Required work -
Reproduce all of the data below line for line, with no changes.
::::::
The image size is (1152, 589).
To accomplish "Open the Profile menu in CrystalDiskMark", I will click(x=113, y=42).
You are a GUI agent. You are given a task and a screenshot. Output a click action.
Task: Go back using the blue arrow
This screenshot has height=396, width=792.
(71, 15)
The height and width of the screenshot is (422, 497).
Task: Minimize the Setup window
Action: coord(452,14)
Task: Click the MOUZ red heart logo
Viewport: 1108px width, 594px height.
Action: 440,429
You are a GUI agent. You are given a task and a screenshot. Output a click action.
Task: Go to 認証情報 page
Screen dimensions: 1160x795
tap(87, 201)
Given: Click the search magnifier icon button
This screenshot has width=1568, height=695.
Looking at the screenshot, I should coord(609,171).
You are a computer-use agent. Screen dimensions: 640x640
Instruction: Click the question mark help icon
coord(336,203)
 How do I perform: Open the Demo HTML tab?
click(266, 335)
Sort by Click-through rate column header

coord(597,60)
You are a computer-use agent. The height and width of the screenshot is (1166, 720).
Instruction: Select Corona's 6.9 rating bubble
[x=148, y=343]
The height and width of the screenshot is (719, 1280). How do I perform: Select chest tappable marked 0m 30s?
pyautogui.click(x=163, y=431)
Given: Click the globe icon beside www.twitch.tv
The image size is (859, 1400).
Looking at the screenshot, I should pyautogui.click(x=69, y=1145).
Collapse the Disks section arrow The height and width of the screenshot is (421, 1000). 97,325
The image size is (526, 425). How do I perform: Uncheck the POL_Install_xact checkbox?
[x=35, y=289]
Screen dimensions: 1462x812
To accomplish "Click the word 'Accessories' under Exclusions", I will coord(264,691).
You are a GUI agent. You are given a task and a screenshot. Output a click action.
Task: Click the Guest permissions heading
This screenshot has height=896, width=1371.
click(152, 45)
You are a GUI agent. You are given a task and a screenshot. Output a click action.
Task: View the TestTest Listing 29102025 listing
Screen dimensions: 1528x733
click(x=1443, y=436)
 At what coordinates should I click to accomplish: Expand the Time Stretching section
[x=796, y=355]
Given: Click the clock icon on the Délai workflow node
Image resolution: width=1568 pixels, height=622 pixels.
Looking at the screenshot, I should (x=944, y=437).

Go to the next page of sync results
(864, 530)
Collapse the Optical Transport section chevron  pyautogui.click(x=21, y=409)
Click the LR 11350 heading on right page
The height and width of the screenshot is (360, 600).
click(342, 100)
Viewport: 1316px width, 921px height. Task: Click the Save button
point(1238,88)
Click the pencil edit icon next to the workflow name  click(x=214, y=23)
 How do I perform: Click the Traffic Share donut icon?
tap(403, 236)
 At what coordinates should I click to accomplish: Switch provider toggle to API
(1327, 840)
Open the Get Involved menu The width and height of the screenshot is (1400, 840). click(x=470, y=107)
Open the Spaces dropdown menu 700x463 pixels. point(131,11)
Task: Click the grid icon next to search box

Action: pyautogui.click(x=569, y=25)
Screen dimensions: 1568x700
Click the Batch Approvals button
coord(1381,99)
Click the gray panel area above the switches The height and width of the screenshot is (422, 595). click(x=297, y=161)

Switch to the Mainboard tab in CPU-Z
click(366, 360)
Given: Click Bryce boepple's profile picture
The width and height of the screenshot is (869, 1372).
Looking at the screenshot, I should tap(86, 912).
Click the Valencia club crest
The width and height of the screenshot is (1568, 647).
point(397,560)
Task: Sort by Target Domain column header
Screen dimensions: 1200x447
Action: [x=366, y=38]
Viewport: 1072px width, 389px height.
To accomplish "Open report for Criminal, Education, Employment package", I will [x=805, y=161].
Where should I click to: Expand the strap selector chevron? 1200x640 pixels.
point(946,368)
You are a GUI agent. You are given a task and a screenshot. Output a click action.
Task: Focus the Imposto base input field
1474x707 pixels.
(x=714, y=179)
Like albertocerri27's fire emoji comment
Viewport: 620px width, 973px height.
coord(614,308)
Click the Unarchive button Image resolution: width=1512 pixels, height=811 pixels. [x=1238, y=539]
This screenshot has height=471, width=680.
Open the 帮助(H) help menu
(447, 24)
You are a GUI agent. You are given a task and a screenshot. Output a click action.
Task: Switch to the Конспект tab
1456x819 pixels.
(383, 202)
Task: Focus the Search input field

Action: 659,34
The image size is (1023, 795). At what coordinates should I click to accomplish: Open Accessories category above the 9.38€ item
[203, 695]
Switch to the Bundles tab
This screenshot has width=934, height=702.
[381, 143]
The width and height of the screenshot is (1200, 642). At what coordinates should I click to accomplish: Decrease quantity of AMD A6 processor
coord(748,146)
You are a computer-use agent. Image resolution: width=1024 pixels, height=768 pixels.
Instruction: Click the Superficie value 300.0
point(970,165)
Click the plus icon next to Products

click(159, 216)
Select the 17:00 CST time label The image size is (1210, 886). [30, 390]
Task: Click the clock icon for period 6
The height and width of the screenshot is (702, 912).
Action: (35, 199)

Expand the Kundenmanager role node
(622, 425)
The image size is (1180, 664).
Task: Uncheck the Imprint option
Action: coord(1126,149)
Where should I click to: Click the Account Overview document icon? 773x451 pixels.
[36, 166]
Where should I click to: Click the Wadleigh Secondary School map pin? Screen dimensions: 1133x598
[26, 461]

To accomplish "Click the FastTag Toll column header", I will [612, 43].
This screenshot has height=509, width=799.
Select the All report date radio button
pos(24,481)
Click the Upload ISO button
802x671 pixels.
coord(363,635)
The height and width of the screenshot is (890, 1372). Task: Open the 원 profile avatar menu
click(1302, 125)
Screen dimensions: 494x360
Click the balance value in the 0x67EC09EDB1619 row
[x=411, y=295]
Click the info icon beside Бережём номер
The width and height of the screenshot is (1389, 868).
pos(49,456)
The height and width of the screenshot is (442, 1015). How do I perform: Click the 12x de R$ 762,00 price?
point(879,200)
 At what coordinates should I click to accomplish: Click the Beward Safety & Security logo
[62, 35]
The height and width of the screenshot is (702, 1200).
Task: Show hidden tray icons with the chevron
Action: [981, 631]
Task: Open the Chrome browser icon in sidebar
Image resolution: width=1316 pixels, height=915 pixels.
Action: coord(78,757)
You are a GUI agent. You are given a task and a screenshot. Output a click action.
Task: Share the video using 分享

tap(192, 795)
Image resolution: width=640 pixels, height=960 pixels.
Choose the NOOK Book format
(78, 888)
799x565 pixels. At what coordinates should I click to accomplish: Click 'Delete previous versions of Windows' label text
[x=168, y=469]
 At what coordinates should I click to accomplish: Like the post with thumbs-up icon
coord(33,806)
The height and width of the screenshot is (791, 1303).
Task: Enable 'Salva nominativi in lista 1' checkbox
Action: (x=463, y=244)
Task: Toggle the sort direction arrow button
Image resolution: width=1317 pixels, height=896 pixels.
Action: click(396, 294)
::::::
Task solution -
The image size is (1152, 589).
To accomplish "Open the Profile menu in CrystalDiskMark", I will click(x=113, y=42).
You are a GUI agent. You are given a task and a screenshot. Output a click action.
Task: Go back using the blue arrow
This screenshot has height=396, width=792.
(71, 15)
The height and width of the screenshot is (422, 497).
Task: Minimize the Setup window
Action: coord(452,14)
Task: Click the MOUZ red heart logo
Viewport: 1108px width, 594px height.
Action: 440,429
You are a GUI agent. You are given a task and a screenshot. Output a click action.
Task: Go to 認証情報 page
Screen dimensions: 1160x795
tap(87, 201)
Given: Click the search magnifier icon button
This screenshot has width=1568, height=695.
Looking at the screenshot, I should coord(609,171).
You are a computer-use agent. Screen dimensions: 640x640
Instruction: Click the question mark help icon
coord(336,203)
 How do I perform: Open the Demo HTML tab?
click(266, 335)
Sort by Click-through rate column header

coord(597,60)
You are a computer-use agent. The height and width of the screenshot is (1166, 720).
Instruction: Select Corona's 6.9 rating bubble
[x=148, y=343]
The height and width of the screenshot is (719, 1280). How do I perform: Select chest tappable marked 0m 30s?
pyautogui.click(x=163, y=431)
Given: Click the globe icon beside www.twitch.tv
The image size is (859, 1400).
Looking at the screenshot, I should pyautogui.click(x=69, y=1145).
Collapse the Disks section arrow The height and width of the screenshot is (421, 1000). 97,325
The image size is (526, 425). How do I perform: Uncheck the POL_Install_xact checkbox?
[x=35, y=289]
Screen dimensions: 1462x812
To accomplish "Click the word 'Accessories' under Exclusions", I will coord(264,691).
You are a GUI agent. You are given a task and a screenshot. Output a click action.
Task: Click the Guest permissions heading
This screenshot has height=896, width=1371.
click(152, 45)
You are a GUI agent. You are given a task and a screenshot. Output a click action.
Task: View the TestTest Listing 29102025 listing
Screen dimensions: 1528x733
click(x=1443, y=436)
 At what coordinates should I click to accomplish: Expand the Time Stretching section
[x=796, y=355]
Given: Click the clock icon on the Délai workflow node
Image resolution: width=1568 pixels, height=622 pixels.
Looking at the screenshot, I should (x=944, y=437).

Go to the next page of sync results
(864, 530)
Collapse the Optical Transport section chevron  pyautogui.click(x=21, y=409)
Click the LR 11350 heading on right page
The height and width of the screenshot is (360, 600).
click(342, 100)
Viewport: 1316px width, 921px height. Task: Click the Save button
point(1238,88)
Click the pencil edit icon next to the workflow name  click(x=214, y=23)
 How do I perform: Click the Traffic Share donut icon?
tap(403, 236)
 At what coordinates should I click to accomplish: Switch provider toggle to API
(1327, 840)
Open the Get Involved menu The width and height of the screenshot is (1400, 840). click(x=470, y=107)
Open the Spaces dropdown menu 700x463 pixels. point(131,11)
Task: Click the grid icon next to search box

Action: pyautogui.click(x=569, y=25)
Screen dimensions: 1568x700
Click the Batch Approvals button
coord(1381,99)
Click the gray panel area above the switches The height and width of the screenshot is (422, 595). click(x=297, y=161)

Switch to the Mainboard tab in CPU-Z
click(366, 360)
Given: Click Bryce boepple's profile picture
The width and height of the screenshot is (869, 1372).
Looking at the screenshot, I should tap(86, 912).
Click the Valencia club crest
The width and height of the screenshot is (1568, 647).
point(397,560)
Task: Sort by Target Domain column header
Screen dimensions: 1200x447
Action: [x=366, y=38]
Viewport: 1072px width, 389px height.
To accomplish "Open report for Criminal, Education, Employment package", I will [x=805, y=161].
Where should I click to: Expand the strap selector chevron? 1200x640 pixels.
point(946,368)
You are a GUI agent. You are given a task and a screenshot. Output a click action.
Task: Focus the Imposto base input field
1474x707 pixels.
(x=714, y=179)
Like albertocerri27's fire emoji comment
Viewport: 620px width, 973px height.
coord(614,308)
Click the Unarchive button Image resolution: width=1512 pixels, height=811 pixels. [x=1238, y=539]
This screenshot has height=471, width=680.
Open the 帮助(H) help menu
(447, 24)
You are a GUI agent. You are given a task and a screenshot. Output a click action.
Task: Switch to the Конспект tab
1456x819 pixels.
(383, 202)
Task: Focus the Search input field

Action: 659,34
The image size is (1023, 795). At what coordinates should I click to accomplish: Open Accessories category above the 9.38€ item
[203, 695]
Switch to the Bundles tab
This screenshot has width=934, height=702.
[381, 143]
The width and height of the screenshot is (1200, 642). At what coordinates should I click to accomplish: Decrease quantity of AMD A6 processor
coord(748,146)
You are a computer-use agent. Image resolution: width=1024 pixels, height=768 pixels.
Instruction: Click the Superficie value 300.0
point(970,165)
Click the plus icon next to Products

click(159, 216)
Select the 17:00 CST time label The image size is (1210, 886). [30, 390]
Task: Click the clock icon for period 6
The height and width of the screenshot is (702, 912).
Action: (35, 199)

Expand the Kundenmanager role node
(622, 425)
The image size is (1180, 664).
Task: Uncheck the Imprint option
Action: coord(1126,149)
Where should I click to: Click the Account Overview document icon? 773x451 pixels.
[36, 166]
Where should I click to: Click the Wadleigh Secondary School map pin? Screen dimensions: 1133x598
[26, 461]

To accomplish "Click the FastTag Toll column header", I will [612, 43].
This screenshot has height=509, width=799.
Select the All report date radio button
pos(24,481)
Click the Upload ISO button
802x671 pixels.
coord(363,635)
The height and width of the screenshot is (890, 1372). Task: Open the 원 profile avatar menu
click(1302, 125)
Screen dimensions: 494x360
Click the balance value in the 0x67EC09EDB1619 row
[x=411, y=295]
Click the info icon beside Бережём номер
The width and height of the screenshot is (1389, 868).
pos(49,456)
The height and width of the screenshot is (442, 1015). How do I perform: Click the 12x de R$ 762,00 price?
point(879,200)
 At what coordinates should I click to accomplish: Click the Beward Safety & Security logo
[62, 35]
The height and width of the screenshot is (702, 1200).
Task: Show hidden tray icons with the chevron
Action: [981, 631]
Task: Open the Chrome browser icon in sidebar
Image resolution: width=1316 pixels, height=915 pixels.
Action: coord(78,757)
You are a GUI agent. You are given a task and a screenshot. Output a click action.
Task: Share the video using 分享

tap(192, 795)
Image resolution: width=640 pixels, height=960 pixels.
Choose the NOOK Book format
(78, 888)
799x565 pixels. At what coordinates should I click to accomplish: Click 'Delete previous versions of Windows' label text
[x=168, y=469]
 At what coordinates should I click to accomplish: Like the post with thumbs-up icon
coord(33,806)
The height and width of the screenshot is (791, 1303).
Task: Enable 'Salva nominativi in lista 1' checkbox
Action: (x=463, y=244)
Task: Toggle the sort direction arrow button
Image resolution: width=1317 pixels, height=896 pixels.
Action: click(396, 294)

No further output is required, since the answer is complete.